▸ SOURCE
++++

This repository intentionally ignores large datasets, filtered archives, checkpoints, and generated images in .gitignore.


Data pipeline

Artifacts are explicit and versionable:

  1. Raw metadata → data/raw/metadata/
  2. Raw archive → data/raw/downloads/
  3. Balanced manifest → data/processed/manifests/
  4. Filtered ZIP archive → data/processed/archives/
  5. JSON reports → data/reports/

Commands:

python3 scripts/data.py download --config config/data/maad_face.yaml --url "<DATASET_URL>"
python3 scripts/data.py build-manifest --config config/data/maad_face.yaml
python3 scripts/data.py filter-archive --config config/data/maad_face.yaml

The data CLI emits machine-readable reports (balancing + archive filter) to make dataset handling auditable.

++++

▸ Pointing records for screenshots and pages
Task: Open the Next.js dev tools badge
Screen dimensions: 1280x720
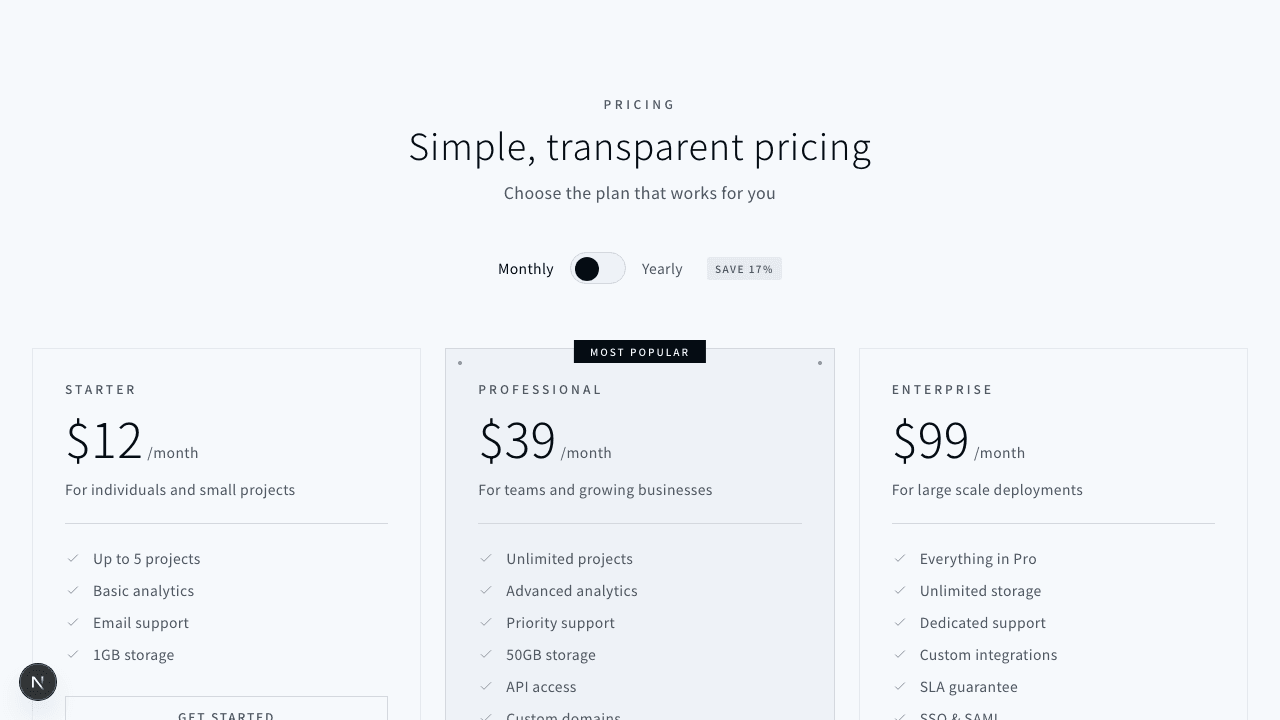Action: click(38, 682)
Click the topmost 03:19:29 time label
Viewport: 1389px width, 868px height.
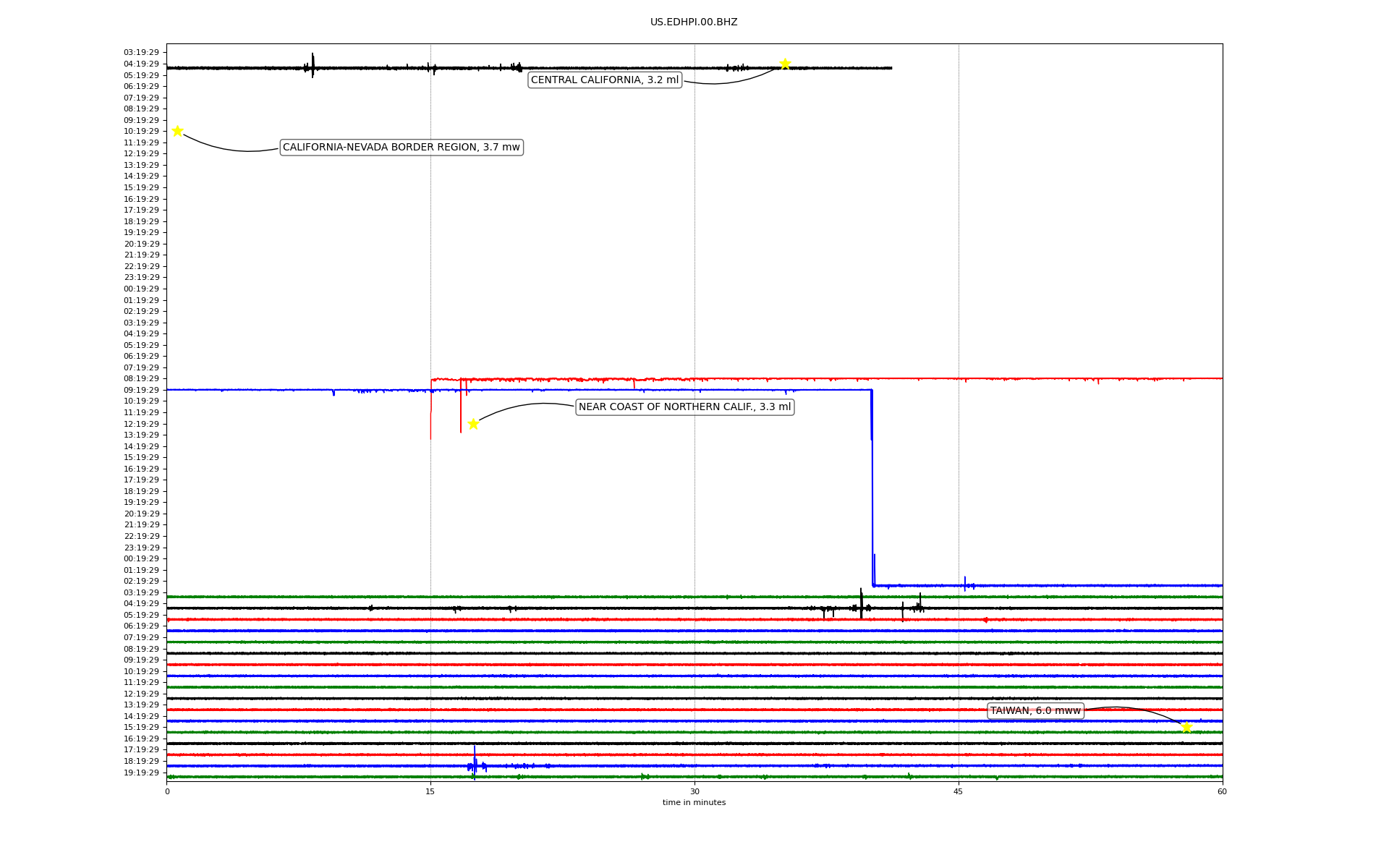pos(141,53)
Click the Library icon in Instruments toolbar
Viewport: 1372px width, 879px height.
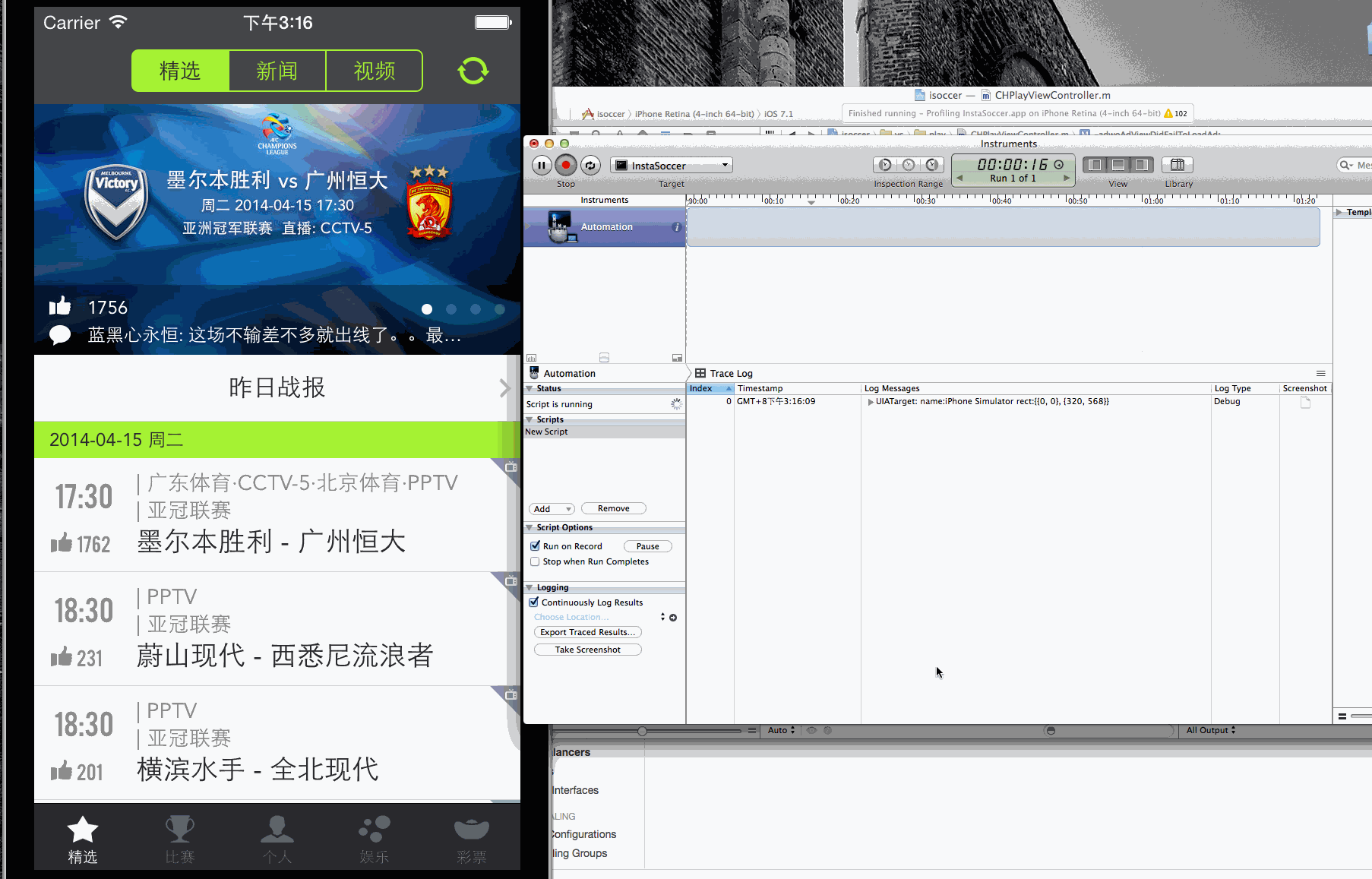pyautogui.click(x=1177, y=165)
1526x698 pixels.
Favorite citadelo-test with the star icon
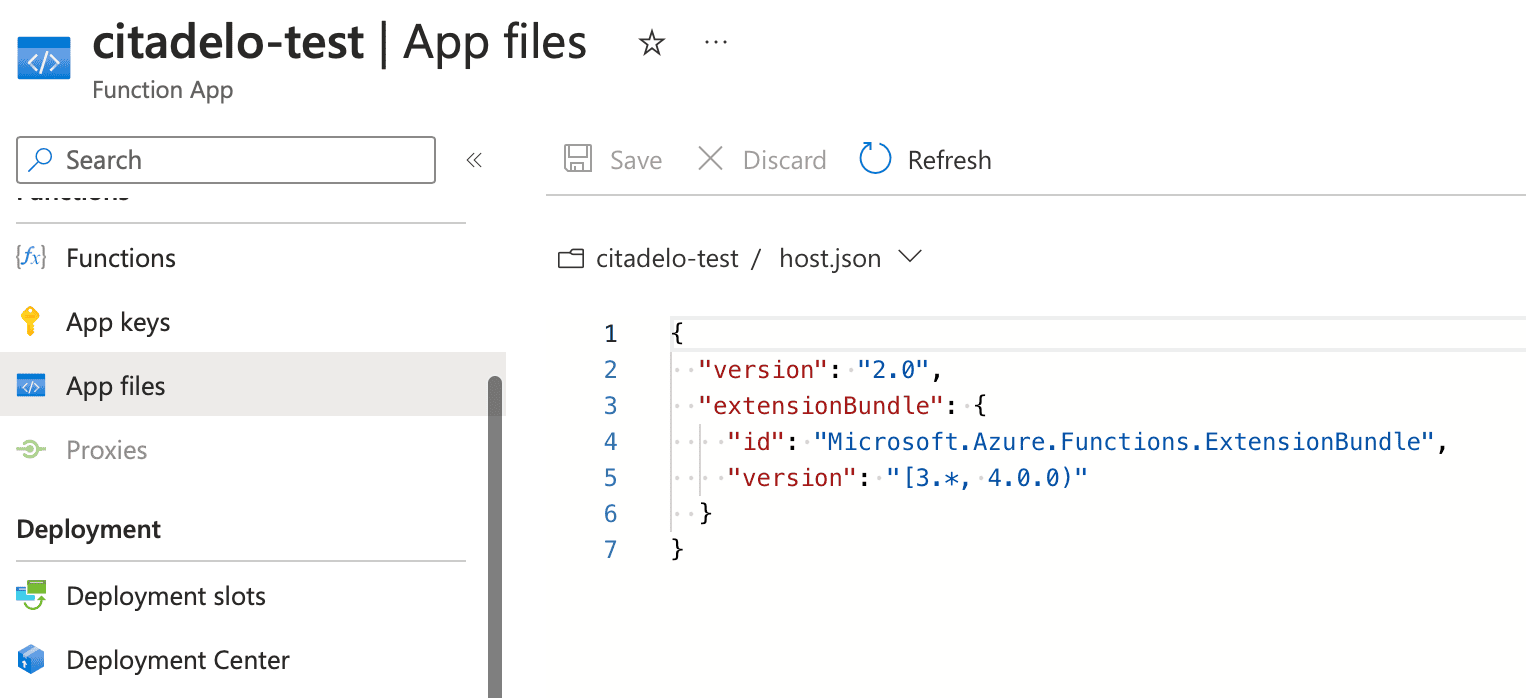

++++

▸ EXERCISE TASKS
A. Using the repository notes, say whether each statement below agrees with them. Answer yes or no for each, and quote the words that decide it.
(i) Filtered ZIP archives are stored under data/processed/archives/.
(ii) Checkpoints are excluded through .gitignore.
(iii) The data CLI produces reports meant only for human reading.
B. Answer these questions from the repository notes, one per line:
(i) In which directory does the balanced manifest go?
(ii) Which config file do all three commands pass?
(iii) What two kinds of reports does the data CLI emit?
C. Reproduce the passage of the repository notes between "python3 scripts/data.py build-manifest" and "dataset handling auditable.", inclusive.

▸ OUTPUTS FOR THE TASKS
A.
(i) Yes: "Filtered ZIP archive → data/processed/archives/"
(ii) Yes: "This repository intentionally ignores large datasets, filtered archives, checkpoints, and generated images in .gitignore."
(iii) No: "The data CLI emits machine-readable reports (balancing + archive filter)"

B.
(i) data/processed/manifests/
(ii) config/data/maad_face.yaml
(iii) Balancing reports and archive filter reports.

C.
python3 scripts/data.py build-manifest --config config/data/maad_face.yaml
python3 scripts/data.py filter-archive --config config/data/maad_face.yaml

The data CLI emits machine-readable reports (balancing + archive filter) to make dataset handling auditable.